RE: BMW 535d

RE: BMW 535d

Tuesday 8th February 2005

BMW 535d

Nick Hall reckons the bi-turbo 535d, the 530i’s evil twin, is faster, stronger and has more torque than the high-revving M5


We all know that diesels have come a long way from the rattling tractors of days gone by, but somewhere along the line they have quietly usurped the petrol-powered alternatives. That was the shocking conclusion a few of us faced after testing the sublime BMW 535d on the highways and byways of Southern Spain.

Sixty per cent of BMW’s sales in the UK are now accounted for by the oil burner, a fact dictated by tax regulations based on emissions for company cars, and the US system of economy-based taxation plays to the diesels strengths, too, so it’s a major battleground for the executive brands.

The 535d is as quiet as its petrol-driven sibling and there’s no telltale smoke whatsoever. The only difference is that it’s faster and costs less to run. Diesels are famous for delivering huge thrust in a narrow power band and feeling limper than week-old salad outside of their chosen rev range.

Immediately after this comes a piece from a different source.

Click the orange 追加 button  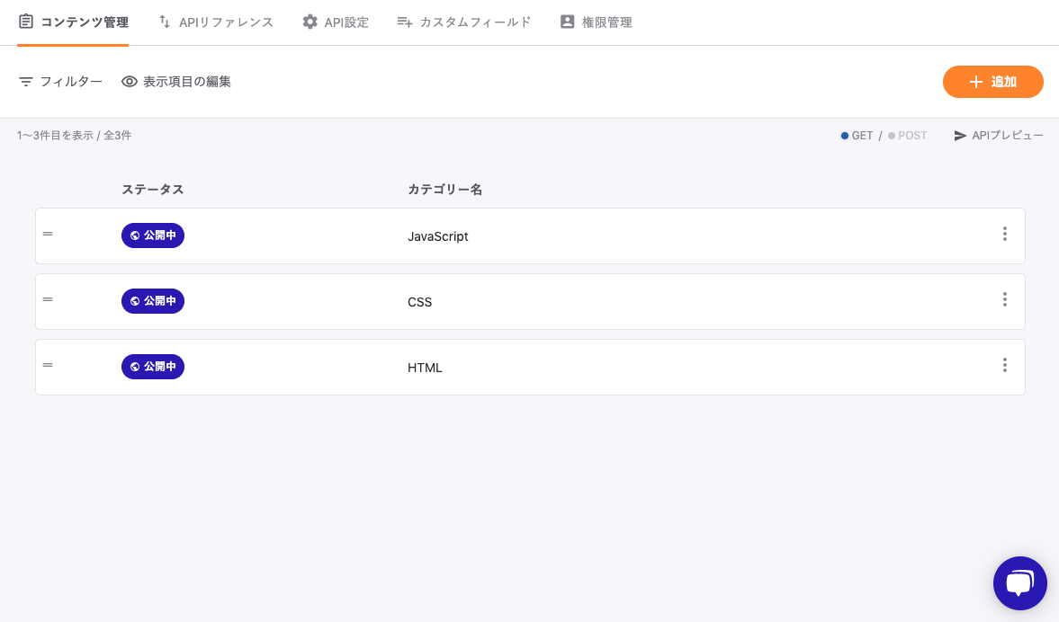[992, 82]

BMW has the answer to this: multi-stage turbo-charging. While, for instance, Jaguar employs its twin-turbos in a side-by-side layout, BMW has opted for an inline set-up. At low engine speeds, the smaller turbocharger does the work and delivers 95 per cent of the available torque at just 1,500rpm. At 2,000rpm, the smaller turbocharger is working flat-out, the larger turbocharger spools up in tandem and all 413lb-ft of torque are available. Towards the red line, a control valve vents some of the gas directly into the exhaust system.

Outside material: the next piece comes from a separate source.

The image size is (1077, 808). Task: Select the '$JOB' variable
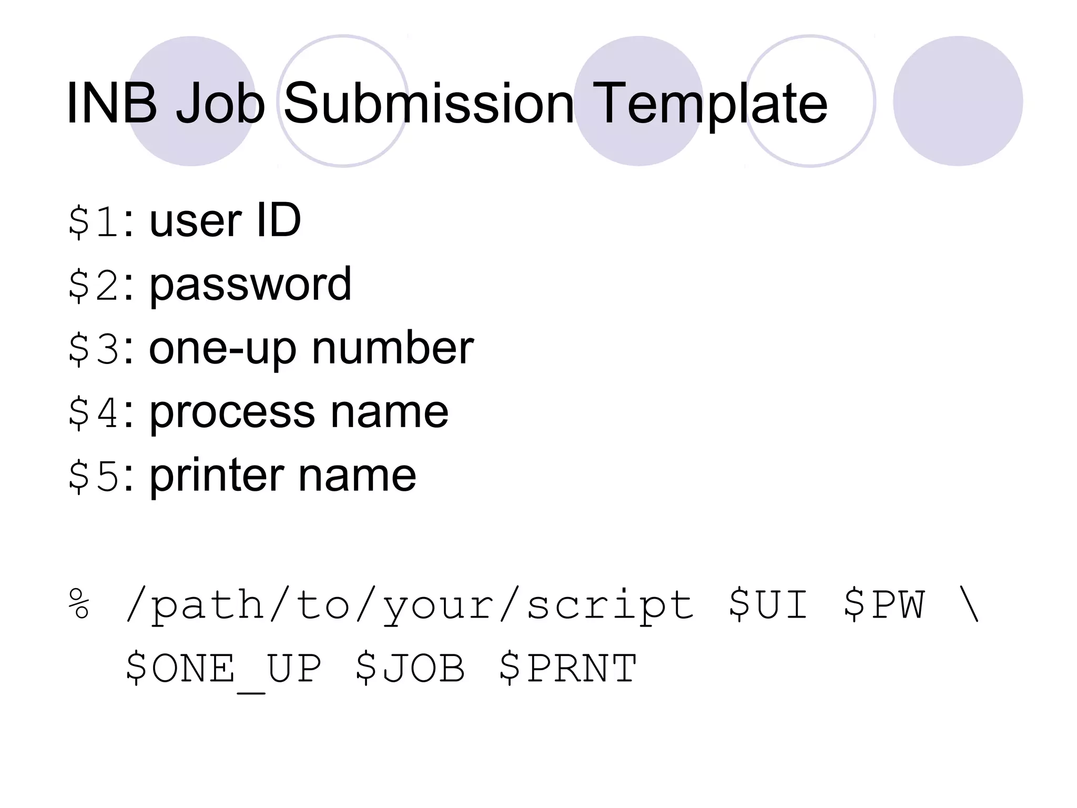click(x=410, y=669)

The sequential turbocharger technology means that there is a more or less constant 2.85 bar of boost applied to the intercooler. But the real beauty of this, the most powerful six-pot diesel engine ever in a production car, is that none of this technical mumbo-jumbo will even cross your mind when behind the wheel.

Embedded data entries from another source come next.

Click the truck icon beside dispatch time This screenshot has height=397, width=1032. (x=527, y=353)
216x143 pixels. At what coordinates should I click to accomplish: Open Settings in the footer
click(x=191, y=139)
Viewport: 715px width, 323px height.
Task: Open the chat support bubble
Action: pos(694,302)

All the investment and innovation is there to convince you you’re not driving a diesel at all.

It took just minutes to plough deep into three figures on foreign roads where the police could only fine us and couldn’t take our precious licence away. Instantly this car felt like a serious sporting proposition, rather than a frugal highway cruiser, and every journalist present took great delight in worrying the 155mph limiter.

This oil burner produces enough torque to rip out trees, 413lb-ft to be precise. That’s almost 30 more than the M5. It’s so much twisting power that BMW can’t offer a standard manual box: it just doesn’t have one that could handle the power.

However, the car doesn’t lose out due to the six-speed auto. It comes equipped with the Steptronic manual operation, but there’s such a reservoir of torque throughout the gears that it’s not exactly necessary and the brakes are so impressive on this machine that I didn’t miss the engine braking afforded by a manual ‘box on the most challenging, twisting and unfinished Spanish road.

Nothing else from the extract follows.